2. The method of claim 1, further comprising a. obtaining a nucleic acid sample from one or more plants, seeds, tissues or germplasm in a population; b. screening each sample in accordance with claim 1; and c. selecting one or more of the plants, seeds, tissues or germplasm having the R gene associated with increased resistance to plant disease.
3. The method of claim 1, further comprising a. obtaining a nucleic acid sample from one or more plants, seeds, tissues or germplasm, each sample being representative of a plurality of plants, seeds, tissues or germplasm; b. screening each sample in accordance with claim 1; and c. selecting one or more plurality of plants, seeds, tissues or germplasm, wherein the representative sample for each selected plurality has the R gene associated with increased resistance to plant disease.
4. A method of identifying a plant comprising a qualitative trait locus (QTL) associated with increased resistance to plant disease, said method comprising: a. obtaining a sample comprising nucleic acid from a plant; b. screening the sample for any of the following: i. a QTL comprising a gene that comprises a polynucleotide that (A) comprises a coding sequence selected from the group consisting of SEQ ID NOs: 1-1739 or (B) encodes an amino acid sequence selected from the selected from the group consisting of SEQ ID NOs: 1740- 3478;
ii. one or more marker alleles within 5 cM of the polynucleotide of (i) and linked to and associated with (i); and c. detecting (i) or (ii) in the sample and thereby identifying the plant as having the QTL associated with increased resistance to plant disease.
5. A method of increasing resistance to plant disease in plant material comprising introducing into the genome of the plant material a heterologous nucleic acid sequence or expressing the heterologous nucleic acid sequence in the plant material, wherein the heterologous nucleic acid sequence (i) comprises a coding sequence selected from the group consisting of SEQ ID NOs: 1-1739 or (ii) encodes an amino acid sequence selected from the selected from the group consisting of SEQ ID NOs: 1740-3478; wherein the plant expressing the heterologous polynucleotide has increased resistance to plant disease, as compared to a control plant that does not express the heterologous polynucleotide.
6. The method of claim 5, wherein the heterologous polynucleotide further comprises a heterologous promoter.

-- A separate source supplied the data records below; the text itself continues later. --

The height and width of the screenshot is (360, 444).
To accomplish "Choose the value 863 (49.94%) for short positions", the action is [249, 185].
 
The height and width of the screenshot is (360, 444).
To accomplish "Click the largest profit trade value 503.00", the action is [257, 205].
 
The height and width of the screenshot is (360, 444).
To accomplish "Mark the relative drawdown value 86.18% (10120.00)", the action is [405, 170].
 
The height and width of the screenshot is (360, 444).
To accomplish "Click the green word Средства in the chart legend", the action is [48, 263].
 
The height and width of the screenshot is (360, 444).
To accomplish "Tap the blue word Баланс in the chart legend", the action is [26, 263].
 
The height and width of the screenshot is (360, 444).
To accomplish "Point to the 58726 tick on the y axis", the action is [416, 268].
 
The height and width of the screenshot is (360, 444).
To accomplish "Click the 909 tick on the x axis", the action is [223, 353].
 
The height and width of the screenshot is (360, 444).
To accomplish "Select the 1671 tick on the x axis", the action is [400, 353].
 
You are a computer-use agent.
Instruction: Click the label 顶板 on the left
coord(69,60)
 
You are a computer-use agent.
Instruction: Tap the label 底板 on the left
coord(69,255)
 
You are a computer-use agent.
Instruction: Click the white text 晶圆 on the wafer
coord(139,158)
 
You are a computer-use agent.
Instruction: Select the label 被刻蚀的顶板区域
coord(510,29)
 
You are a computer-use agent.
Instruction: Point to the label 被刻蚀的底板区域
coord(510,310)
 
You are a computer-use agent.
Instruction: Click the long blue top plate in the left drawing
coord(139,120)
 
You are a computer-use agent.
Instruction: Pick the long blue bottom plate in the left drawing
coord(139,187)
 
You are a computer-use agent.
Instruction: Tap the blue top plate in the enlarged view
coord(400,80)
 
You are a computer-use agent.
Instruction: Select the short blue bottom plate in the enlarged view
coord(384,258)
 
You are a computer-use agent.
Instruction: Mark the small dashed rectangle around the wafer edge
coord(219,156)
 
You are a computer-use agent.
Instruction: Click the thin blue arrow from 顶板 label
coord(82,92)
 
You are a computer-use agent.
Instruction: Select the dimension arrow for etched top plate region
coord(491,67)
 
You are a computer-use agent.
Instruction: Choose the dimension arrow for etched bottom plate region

7. The method of claim 5, further comprising obtaining a progeny plant derived from the plant material expressing the heterologous polynucleotide, wherein said progeny plant comprises in its genome the heterologous polynucleotide and exhibits increased resistance to plant disease as compared to a control plant that does not express the heterologous polynucleotide.
8. The method of claim 5, wherein the plant material’ s genome is altered by gene editing or by transgenic modification to include the heterologous nucleic acid sequence.
9. The method of claim 5, wherein said plant is a monocot.
10. A method of generating a variant of an R gene, the method comprising the steps of: a. gene shuffling one or more nucleotide sequences of an R gene that (i) comprises a coding sequence selected from the group consisting of SEQ ID NO: 1-1739 or (ii) encodes an amino acid sequence selected from the selected from the group consisting of SEQ ID NO: 1740-3478; and b. testing the variants for increased resistance to plant disease.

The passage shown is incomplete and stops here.